A comparison of annual streamflow sensitivities to vegetation change and climate variability in fourteen large watersheds along climate zones in China

Extensive studies have revealed the impacts of climate variability and vegetation change on annual streamflow. However, the response intensity of annual streamflow varies among watersheds owing to differences in climate and watershed properties, which have rarely been assessed, especially for streamflow sensitivity to forest change. This calls for studies to evaluate annual streamflow sensitivity, defined as the annual streamflow response intensity (%) per unit of external change (%), to better interpret variations in annual streamflow responses among watersheds as well as their associated driving mechanisms.

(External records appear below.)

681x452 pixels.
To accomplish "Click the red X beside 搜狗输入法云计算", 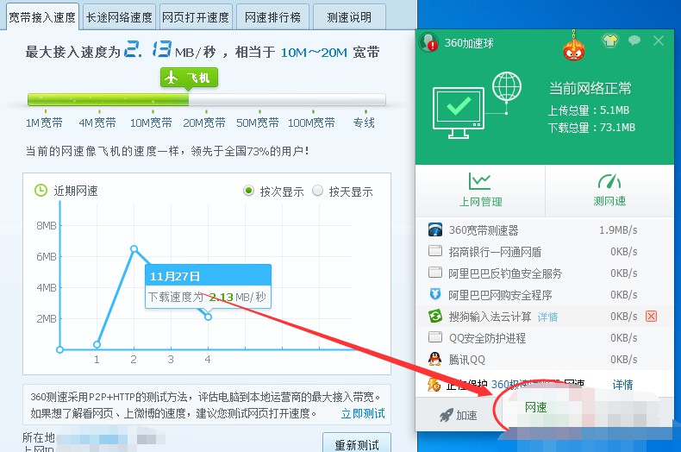I will 651,317.
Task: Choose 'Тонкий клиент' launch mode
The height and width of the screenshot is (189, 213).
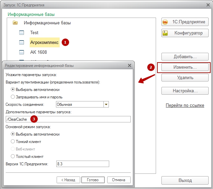Action: click(x=13, y=142)
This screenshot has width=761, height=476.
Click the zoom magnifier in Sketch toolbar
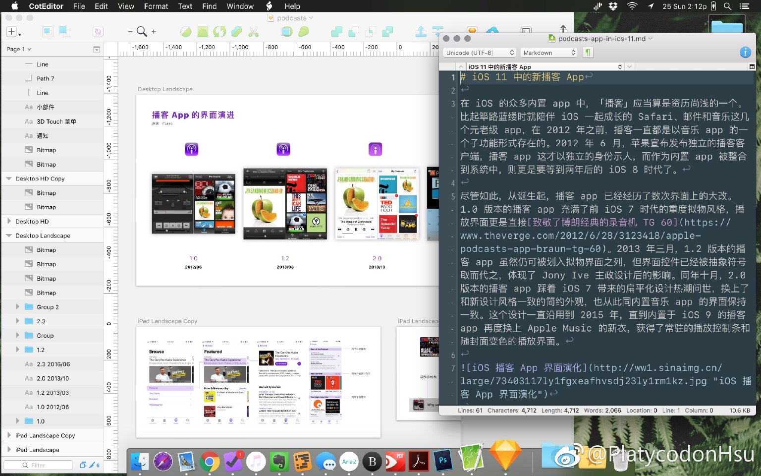(x=142, y=32)
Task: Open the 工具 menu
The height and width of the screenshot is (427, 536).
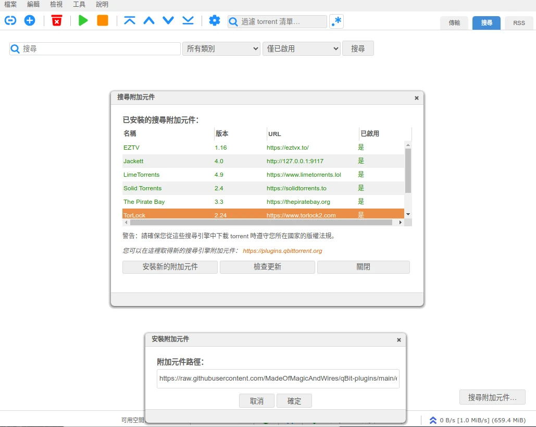Action: click(79, 4)
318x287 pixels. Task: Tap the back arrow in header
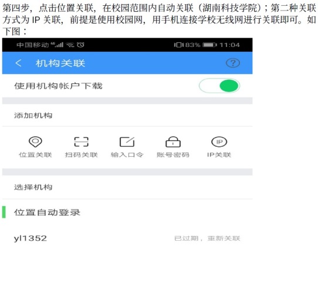[x=18, y=63]
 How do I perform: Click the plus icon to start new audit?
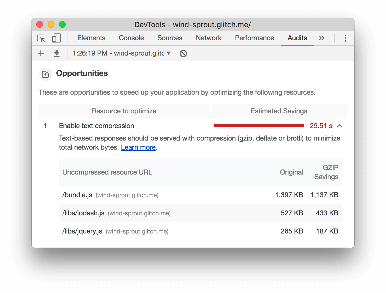pyautogui.click(x=41, y=53)
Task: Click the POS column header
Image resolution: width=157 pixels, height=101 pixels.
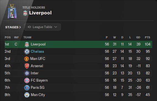Action: pos(7,37)
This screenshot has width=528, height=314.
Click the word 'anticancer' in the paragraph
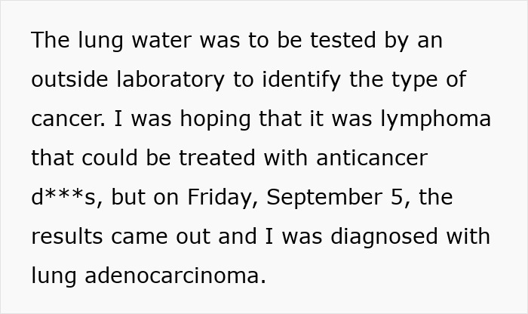[x=372, y=159]
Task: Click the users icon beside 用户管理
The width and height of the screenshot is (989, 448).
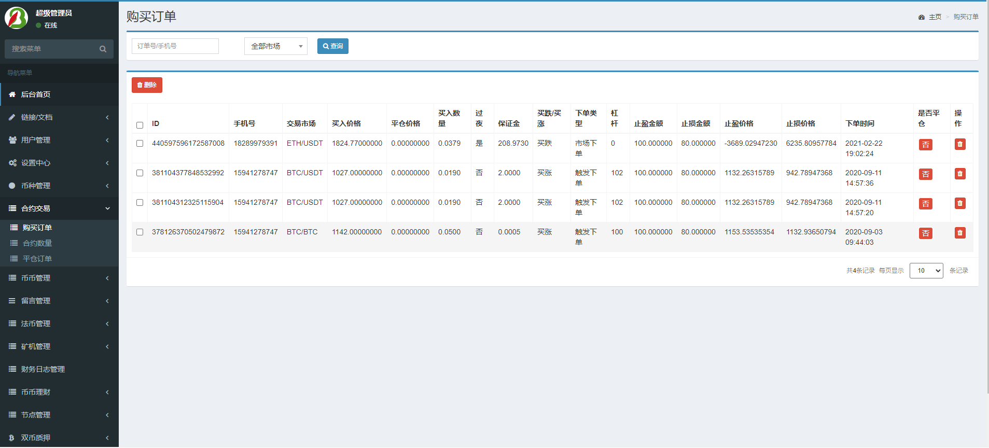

In this study, we estimated and compared annual streamflow sensitivities to vegetation change ( Sv ) and climate variability ( Sc ) by applying a five-step framework in 14 large watersheds in China and disentangled the contributions of their associated key drivers. We found that Sv was significantly greater than Sc, suggesting that annual streamflow was more sensitive to vegetation change than to climate variability in 11 watersheds. Alpine watersheds have the lowest Sv because of water plays a minor supportive role in vegetation growth under low effective precipitation and leaf area index, whereas higher topsoil salinity, which largely promotes water movement, contributes to a high Sv in temperate watersheds. Temperate watersheds also have a large Sc because their climate is dry and the resilience of their topography to climate variability is low. The relative contributions of the associated key drivers showed that Sv was determined by topography (36.35%), soil (33.68%), landscape patterns (12.22%), vegetation background (9.26%), and climatic conditions (8.49%). In contrast, Sc was mostly controlled by topography (54.39%) and climatic conditions (33.08%), followed by vegetation background (12.53%). This study highlights that the management paradigm for maintaining sustainable water resources should focus on both climate and vegetation changes considering the differences in watershed properties in a changing environment.